In Genesis 11: 1-9, we have the familiar story of the Tower of Babel. If Babel was Babylon, then the sin in building this tower “unto the heavens” was not merely human pride (although clearly that), but domination. In Babel, as in all empires, we have a false attempt at human unity–a unity through the domination of all peoples by a single nation, a single language, a single ideology. In our day, this imperial vision is described by the social theorist Benjamin Barber as “McWorld.” (He calls tribalist revolts against McWorld globalism “jihad,” and says that both are death to democracy. I leave experts on Islam and/or globalization to decide whether Barber has chosen the correct symbols to describe these twin destructive forces. I am here just concerned to capture the economic imperialism of “globalization from above” represented by his term “McWorld.”) Babel is the universalism of an imperial meta-narrative that steamrolls into oblivion all suppressed particularities, local knowledges, ways of life, tongues. God confuses the languages to end such false unity, but the result are thousands of warring groups failing to hear one another. From the ashes of all imperial dreams comes confusion, chaos.
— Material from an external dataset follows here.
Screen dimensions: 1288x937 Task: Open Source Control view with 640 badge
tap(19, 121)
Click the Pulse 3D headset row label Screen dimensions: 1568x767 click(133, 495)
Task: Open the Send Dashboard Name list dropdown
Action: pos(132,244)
In Pentecost, the Holy Spirit is poured out and the Church is born as a subversion of Babel’s curse. Acts 2:1-21 tells a story not just of a miracle of speaking, but one of hearing. The gospel offers the world a true unity–a unity in which particularities are still preserved: The multitudes do not hear the gospel in some miraculous Esperanto, but each in his or her own language and dialect, even though the speakers all continue to speak Aramaic with Galilean accents.
There are no “Christian nations.” God does not “save the Queen” of any particular people over others. There are no holy commonwealths or holy empires, Roman or otherwise. God does not “bless America” without blessing all other peoples. Biblical Israel was the Elect Nation of God, the Chosen Nation, but only in order to be a light to the nations, a blessing to all peoples. In Christ, the Elect One, the Messiah of God, we have no more chosen peoples, but God calling out a new people “from among every tribe, nation, tongue and people,” Rev. 7:9. The answer to the confusion of tongues, of warring tribalisms, is not empire, but Pentecost.
The Church is born with the mighty wind of the Spirit and is gifted to speak in new tongues: tongues of peace, tongues of unity. But we must be gifted also to listen, to learn from all localities, all particularities. In baptism, we put on Christ and therefore there is no more Jew or Gentile, no more slave and free, no male and female, but oneness in Christ (Gal. 3:27-28) Our particularities are relativized, but not destroyed. In listening to the local stories of peoples steamrollered in globalisms, in hearing wisdom in unexpected places, in listening even to our enemies, then we listen to what the Spirit is telling the churches–and that fresh wind gives us tongues of fire.